Setelah proses kebutuhan kalori dan pemberian makanan pasien pasca bedah sudah ditentukan dan di berikan kepada pasien. Maka hal yang perlu dilakukan dalam hal ini adalah monitoring dan evaluasi. Dalam hal ini, yang perlu dilakukan antara lain :
1.    Toleransi bentuk dan asupan makanan
2.    Cairan lambung yang keluar terkait dengan intake yang akan di masukkan
3.    Keseimbangan cairan elektrolit
4.    Keseimbangan nitrogen (UUN)
5.    Hasil laboratorium terkait dengan operas pascabedah
6.    Kondisi klinis, mual/muntah, diare, ada tidaknya dehidrasi atau retensi cairan
7.    Antropometri pasien (berat badan atau lingkar lengan atas)
8.    Feses dan stol pasien

 Referensi/Daftar Rujukan
1.    Almatsier, S. 2004. Penuntun Diet.
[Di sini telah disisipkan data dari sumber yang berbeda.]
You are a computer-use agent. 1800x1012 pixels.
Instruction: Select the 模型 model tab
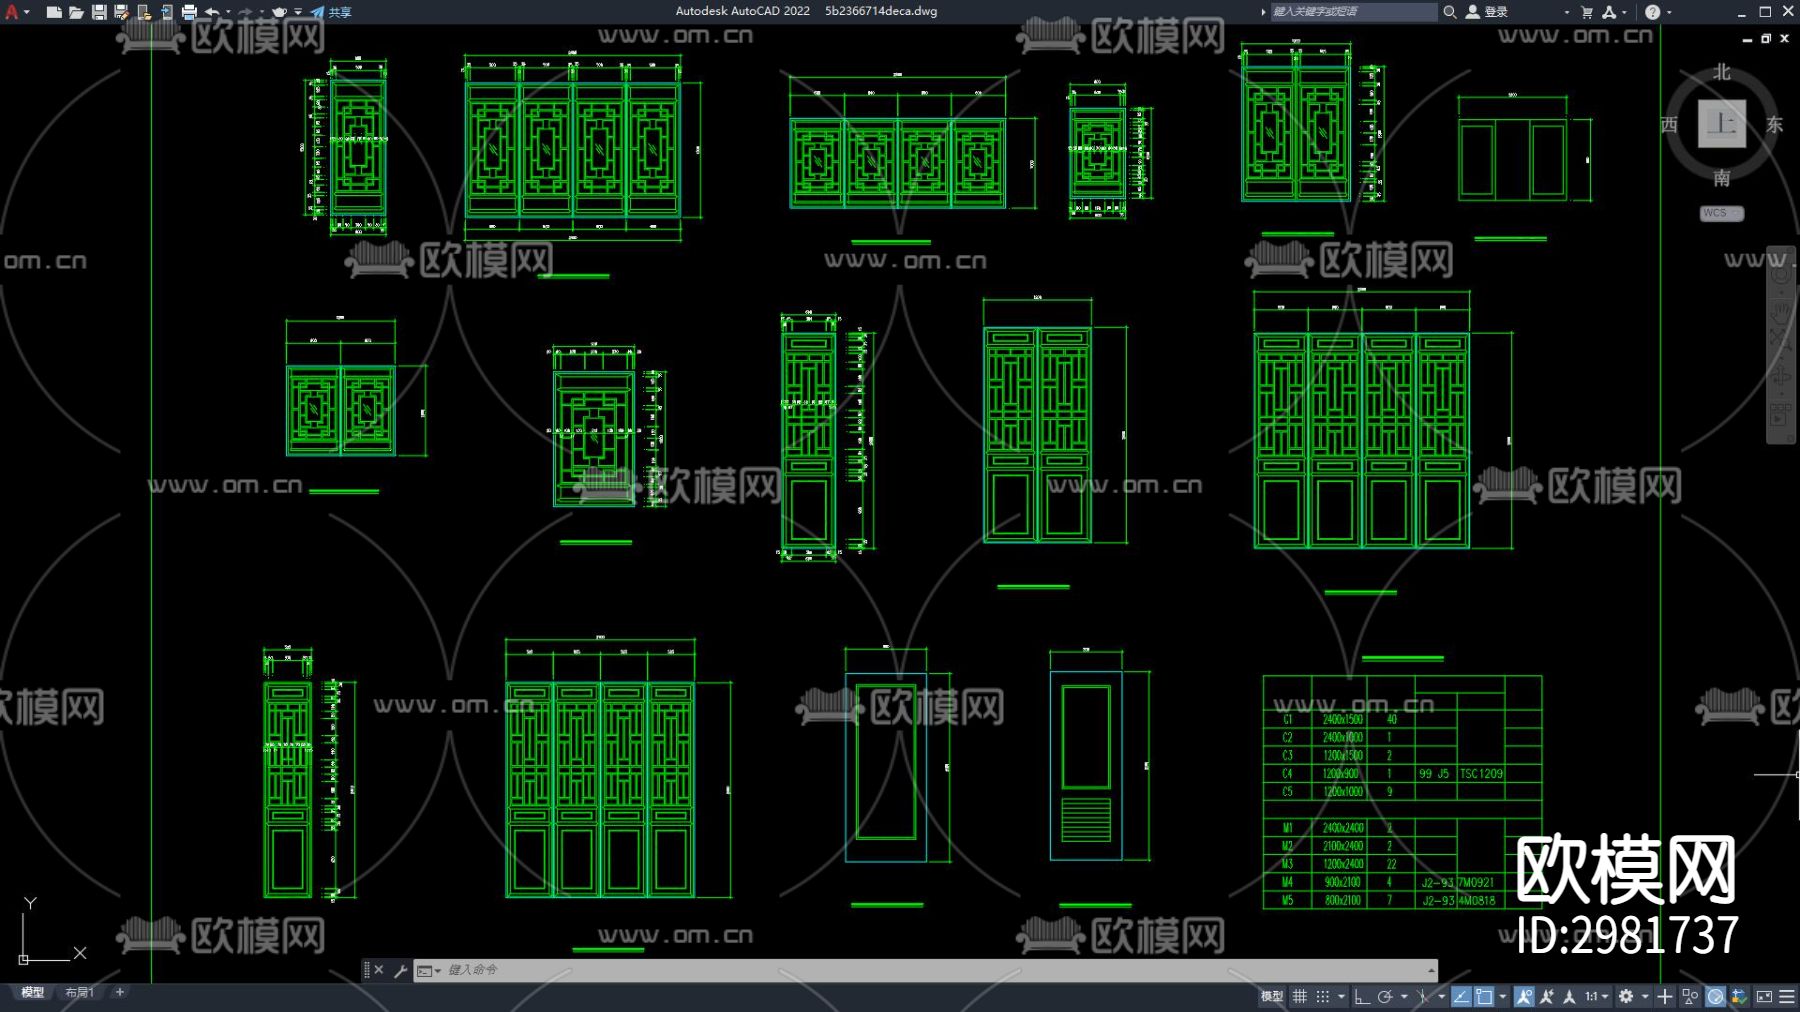tap(33, 992)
Jakarta : PT.Gramedia Pustaka.
2.    Anggraeni, A.C. 2012. Nutrtional Care Process. Yogyakarta : Graha Ilmu.
3. Fahmida, U dan Dillon, D. 2007. Handbook Nutritional Assessment. Jakarta : SEAMEO TROPMED RCCN.
4. Kresnaswan, T. Terapi Gizi Medis & PAGT Bedah Digestif. Disampaikan pada Seminar Asuhan Gizi Bedah Digestif. DPD Asosiasi Dietisien Indonesia Sumatera Selatan. 4 Mei 2014, Aula RSMH.
5.    Supariasa, IDN, dkk. 2012. Penilaian Status Gizi. Jakarta : Penebit EGC Kedokteran.

 


2 comments:

  1. bg, mau tanya kalau soal perhitungan kebutuhan untuk karbohidrat, protein dan lemak bagaimananya?
    kemudian apakah tindakan bedah ini dimasukkan juga kedalam diet tinggi kalori dan tinggi protein?

    ReplyDelete
  2. ka, mau nanya apa pertimbangannya perhitungan kebutuhan pake Harben bukan pake yang lain?